A lot of The Dreamers’ detractors were incensed that Bertolucci, making a movie about the insurgent past from the vantage point of the troubled present, would choose to spend all of his time locked inside with a bunch of kids rutting away at each other and clumsily test-driving attitudes from books they just put down and movies they saw last week. Calling a movie teen-aged or adolescent, as The Dreamers rightly could be, is so often used as a pejorative brush-off, but it’s a brush-off that presumes to negate an entire era of the human experience—a dumb, terrible, and beautiful era. It’s an overheated time that’s easy to talk down to as the sibling’s patriarch—a poet, like Bertolucci’s own father—does, suggesting that amidst the maelstrom of student unrest “a little lucidity would not go amiss.”

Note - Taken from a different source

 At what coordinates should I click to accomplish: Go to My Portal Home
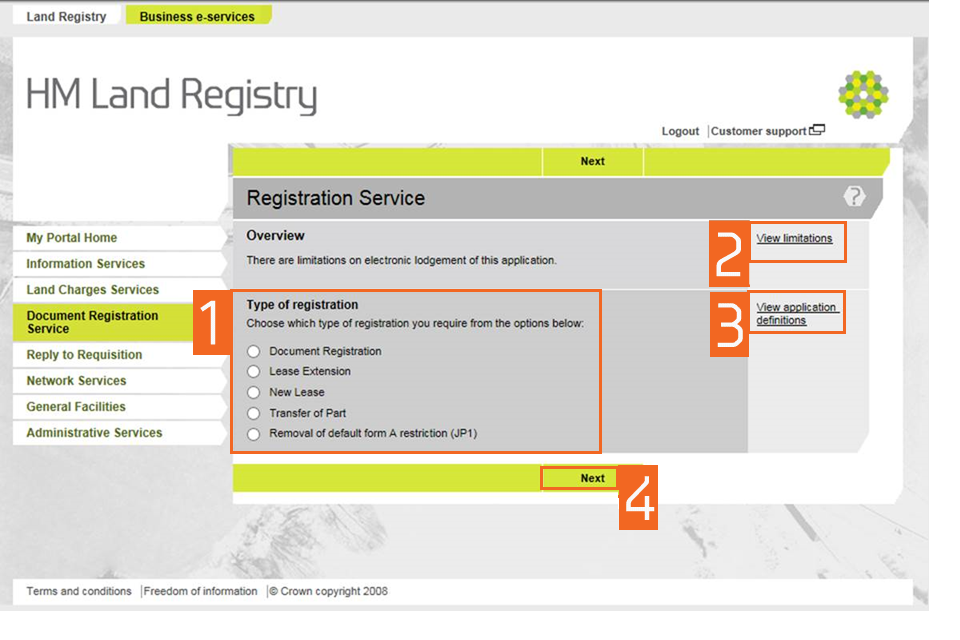click(72, 238)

But Bertolucci was the cinema’s ultimate wunderkind, a published poet by 19 and shortly thereafter making movies, really exiting movies that were by no means lucid; he knows firsthand the vital creative power of youth to transform, and he proves himself eternally and affectionately fascinated by the revolutionary nature of adolescence. Only this time of life, with its dearth of real experience and its excess of real passion, can vividly conceptualize revolution, or be so naïve as to imagine that it’s doing something that has never been done before. The Nouvelle Vague that’s so important to The Dreamers, that storied, refuted, lionized movement, is above all a brat’s uprising, a children’s crusade, with all the bravery and reckless romantic piffle implicit in such terms. It may be the product of a thirtysomething director working from an eightysomething’s memoir, but who can ever again feel Jules et Jim as they did at seventeen? And if The Dreamers just boils down to a debauched-chic ‘68 primer for the WB set, I can think of worse crimes than providing the kids cool enough to buy PG-13 tickets and theater-hop with the idealized model of a generation that dressed better, fucked freer, and spray painted cool, cryptic slogans like “under the pavement, the beach.” I mean, did you see all those drum circles and dreadlocks at the RNC? And the ‘Bush’ spelled with a swastika graffiti?

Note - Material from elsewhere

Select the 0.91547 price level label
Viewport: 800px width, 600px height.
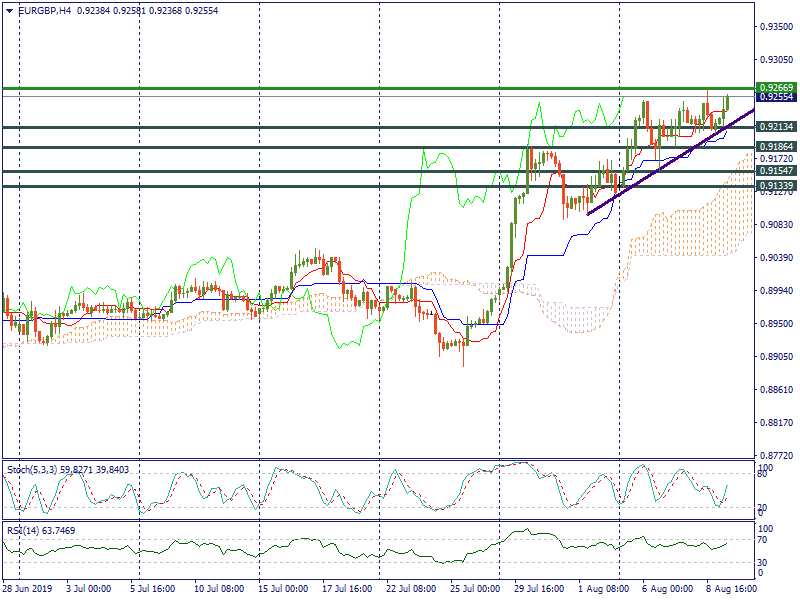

Somebody’s got to give these kids some pointers, and I sincerely hope what Bogart was to Godard, what Breathless was to Bertolucci, The Dreamers will be for at least a handful of High School weirdoes. Bertolucci remains the champion of youth in art, and if his more recent endorsements—among them Harmony Korine and the sub-competent photographer Huger Foote—have been lacking in discretion, I can at least agree with the spirit in which they were given. Maybe the artist himself really has gone to seed; the friend with whom I re-watched The Dreamers probably wasn’t too off-target in calling the movie “film buff porn.” But I’m willing to forgive a lot of intellectual shortcomings when a film, in a year that was a drought for real images, provides me something as lovely as the moment when a candle’s flame ripples across Isabelle’s hair as she leans into Matthew for a kiss, and then the unflappable way that she smoothes the fire away. And I can overlook a lot of puerile psychodrama for the shock of Matthew and Isabelle’s first post-coital kiss, where they paint their faces with blood from her just-ruptured hymen; in a movie world that’s inclined to sanitize sex into abstraction, such sheer, ecstatic raunch is invigorating. And if I sometimes love The Dreamers, it’s above all for the way that it inhabits a time when everything was too new to properly criticize, when movies seemed scaled exactly to life, and when my favorite people and I had the guts to talk about the strange, new, highly-evolved individuals that we might someday become. What’s all that junk if not the quintessence of revolution?